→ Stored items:
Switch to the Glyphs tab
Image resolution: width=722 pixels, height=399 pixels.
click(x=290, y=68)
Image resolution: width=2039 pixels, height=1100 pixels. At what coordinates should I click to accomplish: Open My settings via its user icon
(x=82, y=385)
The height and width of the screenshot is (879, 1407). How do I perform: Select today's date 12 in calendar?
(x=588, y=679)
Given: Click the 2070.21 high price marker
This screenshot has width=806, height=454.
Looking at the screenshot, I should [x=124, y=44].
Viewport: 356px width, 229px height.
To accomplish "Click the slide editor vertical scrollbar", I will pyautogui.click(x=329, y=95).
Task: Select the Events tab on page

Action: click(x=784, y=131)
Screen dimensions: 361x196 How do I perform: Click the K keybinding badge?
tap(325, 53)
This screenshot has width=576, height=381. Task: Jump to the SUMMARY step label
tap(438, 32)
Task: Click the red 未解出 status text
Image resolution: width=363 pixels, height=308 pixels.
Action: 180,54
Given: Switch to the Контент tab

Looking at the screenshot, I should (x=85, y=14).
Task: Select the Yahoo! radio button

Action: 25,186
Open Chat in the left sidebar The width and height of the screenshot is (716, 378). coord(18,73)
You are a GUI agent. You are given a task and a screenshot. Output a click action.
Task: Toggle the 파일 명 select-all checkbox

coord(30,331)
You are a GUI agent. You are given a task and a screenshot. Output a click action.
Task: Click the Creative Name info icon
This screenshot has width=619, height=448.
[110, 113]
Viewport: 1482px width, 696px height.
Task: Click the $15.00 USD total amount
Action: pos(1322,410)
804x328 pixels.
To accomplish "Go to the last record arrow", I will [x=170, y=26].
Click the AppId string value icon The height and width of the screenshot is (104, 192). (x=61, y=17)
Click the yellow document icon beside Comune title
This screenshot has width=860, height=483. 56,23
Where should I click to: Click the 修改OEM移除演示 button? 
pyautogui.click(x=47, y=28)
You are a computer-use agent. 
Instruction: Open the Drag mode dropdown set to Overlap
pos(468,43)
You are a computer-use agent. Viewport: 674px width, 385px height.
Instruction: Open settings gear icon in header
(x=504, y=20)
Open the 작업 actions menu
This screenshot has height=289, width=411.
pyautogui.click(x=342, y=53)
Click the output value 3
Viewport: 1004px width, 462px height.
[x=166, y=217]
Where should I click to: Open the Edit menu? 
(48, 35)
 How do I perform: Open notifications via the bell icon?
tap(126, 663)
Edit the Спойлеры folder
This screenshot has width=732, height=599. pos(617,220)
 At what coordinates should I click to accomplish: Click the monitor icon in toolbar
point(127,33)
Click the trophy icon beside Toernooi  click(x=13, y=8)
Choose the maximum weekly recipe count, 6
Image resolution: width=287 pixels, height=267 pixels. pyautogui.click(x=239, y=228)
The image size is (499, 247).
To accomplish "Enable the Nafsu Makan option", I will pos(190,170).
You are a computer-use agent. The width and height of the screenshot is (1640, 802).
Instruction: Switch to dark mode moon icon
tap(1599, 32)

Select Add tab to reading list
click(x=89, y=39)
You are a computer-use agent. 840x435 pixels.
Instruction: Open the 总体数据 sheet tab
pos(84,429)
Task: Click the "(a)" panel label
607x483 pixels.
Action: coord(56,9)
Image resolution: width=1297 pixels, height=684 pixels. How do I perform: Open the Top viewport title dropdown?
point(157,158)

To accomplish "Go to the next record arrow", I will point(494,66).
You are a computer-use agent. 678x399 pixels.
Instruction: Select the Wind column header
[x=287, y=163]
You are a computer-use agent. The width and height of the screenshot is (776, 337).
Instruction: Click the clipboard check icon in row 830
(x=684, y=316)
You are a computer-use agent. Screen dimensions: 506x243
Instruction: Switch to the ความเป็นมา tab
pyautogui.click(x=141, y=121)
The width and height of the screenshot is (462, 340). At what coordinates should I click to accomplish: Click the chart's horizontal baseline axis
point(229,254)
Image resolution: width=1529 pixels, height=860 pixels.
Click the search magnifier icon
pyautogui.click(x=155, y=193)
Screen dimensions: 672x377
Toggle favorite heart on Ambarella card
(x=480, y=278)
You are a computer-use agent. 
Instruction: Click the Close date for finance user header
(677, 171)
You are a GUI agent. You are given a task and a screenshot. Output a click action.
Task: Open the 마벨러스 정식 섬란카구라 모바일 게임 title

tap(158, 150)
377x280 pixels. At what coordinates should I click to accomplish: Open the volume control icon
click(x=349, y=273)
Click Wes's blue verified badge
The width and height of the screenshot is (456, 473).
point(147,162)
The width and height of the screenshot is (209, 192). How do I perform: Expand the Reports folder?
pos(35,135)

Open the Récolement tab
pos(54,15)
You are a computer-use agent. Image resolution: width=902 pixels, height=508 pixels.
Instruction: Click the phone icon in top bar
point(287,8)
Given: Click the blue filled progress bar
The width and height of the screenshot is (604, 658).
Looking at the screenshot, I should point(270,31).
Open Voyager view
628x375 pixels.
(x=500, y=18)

→ Work order: Note each line of the entries that has "arrow" in it, and copy those lines.

→ Exercise result:
To accomplish "Go to the last record arrow", I will [x=170, y=26].
To accomplish "Go to the next record arrow", I will point(494,66).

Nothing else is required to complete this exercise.